Действительно, к весне из Ленинграда в район поступило целых два трактора «Интернационал», которые вспахивали по три гектара в день — примерно, как десяток коней, а их угробили целых полторы тысячи. Кроме того, трактора поступили без всяких запасных частей и попали в руки лихих кубанских парней, имевших смутное представление о возможностях техники. Вскоре оба они с поплавленными подшипниками стояли у забора колхозного двора, зарастая бурьяном, а пахать два ахтарских колхоза взялись на доведенных до ручки за зиму лошадях. Пахали удивительно небрежно: неглубоко, с огрехами. Ахтарские крестьяне только диву давались: ясно было, что кроме прекрасного урожая бурьяна, на этом поле ожидать ничего не приходится. Так колхозным «производством», где люди не были разбиты на бригады и звенья и толпами бродили с самого утра, направляемые на работу огулом, были заложены основы тяжелейшего голода последующих лет. Десятилетиями наша история объясняла причины голода кулацким саботажем и происками врагов. Но, повторяю, лучших врагов, чем мы сами, нам не сыскать. Плюс ко всему, в то время, как урожай резко уменьшился, планы хлебозаготовок, которые бралась рьяно выполнять целая орава будто с цепи сорвавшейся номенклатуры, рекрутируемой из люмпенов, резко возросли.

Над страной нависала тень голода, но жизнь брала свое. В 1930 году, когда мне исполнялось двадцать лет, я начал ухаживать за своей будущей женой Верой Комаровой. Произошло это в годы «великого перелома», до основания подорвавшего наше сельское хозяйство. Добро бы создали мощную индустрию. Но ведь большинство заводов, закупленных за счет миллионов крестьянских смертей, в 1941 году попали в руки к немцам. Думаю, во многом именно из-за того, что крестьяне не очень-то хотели воевать за сталинский режим, а ведь они, по-прежнему, составляли костяк нашей армии. Трудно ожидать боеспособности от людей, которым наплевали в душу. Пожалуй, самое ужасное во всей этой истории, повторяю, бессмысленность принесенных жертв. Где-то я прочитал следующее, резонное на мой взгляд, рассуждение: мы выиграли войну с половиной нашей индустрии. Значит, с точки зрения обороноспособности, темпы индустриализации могли быть в два раза ниже и люди были бы живы.

Исходные материалы:
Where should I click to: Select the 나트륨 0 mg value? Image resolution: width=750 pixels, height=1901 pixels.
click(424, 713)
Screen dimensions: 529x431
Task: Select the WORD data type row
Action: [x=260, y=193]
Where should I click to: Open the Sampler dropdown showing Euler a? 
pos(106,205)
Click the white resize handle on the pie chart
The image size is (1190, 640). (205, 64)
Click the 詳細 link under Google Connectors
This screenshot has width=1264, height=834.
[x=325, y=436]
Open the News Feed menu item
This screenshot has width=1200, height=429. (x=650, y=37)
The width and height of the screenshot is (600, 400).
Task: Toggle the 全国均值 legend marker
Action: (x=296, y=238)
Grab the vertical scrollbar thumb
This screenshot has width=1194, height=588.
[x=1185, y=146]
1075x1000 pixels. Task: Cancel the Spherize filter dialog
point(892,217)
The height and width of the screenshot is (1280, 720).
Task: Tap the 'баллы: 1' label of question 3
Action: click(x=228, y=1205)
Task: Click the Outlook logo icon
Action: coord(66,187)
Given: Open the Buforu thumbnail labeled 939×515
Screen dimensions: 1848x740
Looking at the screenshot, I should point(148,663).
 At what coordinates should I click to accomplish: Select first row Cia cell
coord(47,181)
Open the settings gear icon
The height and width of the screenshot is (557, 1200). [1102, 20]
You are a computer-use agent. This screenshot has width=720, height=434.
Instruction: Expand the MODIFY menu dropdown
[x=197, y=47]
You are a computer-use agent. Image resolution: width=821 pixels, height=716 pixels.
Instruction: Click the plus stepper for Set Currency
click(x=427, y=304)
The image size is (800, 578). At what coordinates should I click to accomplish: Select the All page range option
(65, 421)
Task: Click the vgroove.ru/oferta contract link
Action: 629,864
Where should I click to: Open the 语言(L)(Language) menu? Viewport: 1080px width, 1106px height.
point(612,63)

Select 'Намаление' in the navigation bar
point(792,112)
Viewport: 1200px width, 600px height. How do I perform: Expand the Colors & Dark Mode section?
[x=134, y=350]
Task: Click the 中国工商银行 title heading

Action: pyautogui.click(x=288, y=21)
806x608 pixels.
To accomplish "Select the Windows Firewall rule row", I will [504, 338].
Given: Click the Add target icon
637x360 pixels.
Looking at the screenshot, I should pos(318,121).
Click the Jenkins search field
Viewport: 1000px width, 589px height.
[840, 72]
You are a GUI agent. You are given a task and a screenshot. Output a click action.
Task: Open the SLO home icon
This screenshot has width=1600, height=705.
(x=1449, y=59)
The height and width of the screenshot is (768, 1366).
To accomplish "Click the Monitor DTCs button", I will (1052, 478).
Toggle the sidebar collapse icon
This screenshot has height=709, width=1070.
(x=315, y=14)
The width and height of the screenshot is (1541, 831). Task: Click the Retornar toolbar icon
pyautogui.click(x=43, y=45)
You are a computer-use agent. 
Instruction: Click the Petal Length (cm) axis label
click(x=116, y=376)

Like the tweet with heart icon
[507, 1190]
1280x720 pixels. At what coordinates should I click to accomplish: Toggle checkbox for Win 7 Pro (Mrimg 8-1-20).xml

Рабочее задание 1:
Ответьте по учебному тексту о коллективизации на три вопроса, каждый на отдельной строке.
(а) Сколько тракторов и какой марки поступило в район к весне и откуда?
(б) Сколько гектаров в день вспахивали эти тракторы?
(в) В каком году автор текста начал ухаживать за своей будущей женой и как её звали?
Рабочее задание 2:
Продолжите рассказ о коллективизации и голоде на Кубани, начав сразу после его последнего предложения.

Итог выполнения 1:
(а) Два трактора «Интернационал» из Ленинграда.
(б) По три гектара в день.
(в) В 1930 году; её звали Вера Комарова.

Итог выполнения 2:
С людьми получилось как с двумя добрыми конями, которых свели с нашего двора в колхоз. Пока в колхозе трудился Иван, они еще имели более или менее приличный вид, но когда Ивана призвали служить на Каспийский флот, на варварский, невиданный в цивилизованных странах в мирное время срок — четыре года, то кони совсем запаршивели. Голодных и ободранных, их заставляли тянуть воз при помощи кнута, пока эти славные животные не погибли. А что кони — то же самое случилось с людьми.
Кубанские хлеборобы всегда очень весело жили на своей теплой и плодородной земле. Помню, до коллективизации, стоит закончиться трудовому дню и опуститься солнышку, как на одном из наделов, на току или возле хутора, сразу заиграет гармошка, и зазвучат девичьи голоса, как призывной сигнал над степью. На эти голоса сразу потянутся со всей окрестности молодые парни, едва успевшие отдохнуть и перехватить стакан доброй кубанской сметаны или литр-другой настоящего цельного молока с куском душистого пшеничного хлеба. И эти гуляния затягивались порой до утра. Быстро складывались молодые семьи: никому не нужно было давать брачное объявление.

Первым последствием прошедшей коллективизации стала умолкшая кубанская степь. Тоскливая тишина на десятилетия повисла над землей, казалось бы, созданной для радости. Безграмотные давилы из Кремля, казалось, выдавили из народа саму душу.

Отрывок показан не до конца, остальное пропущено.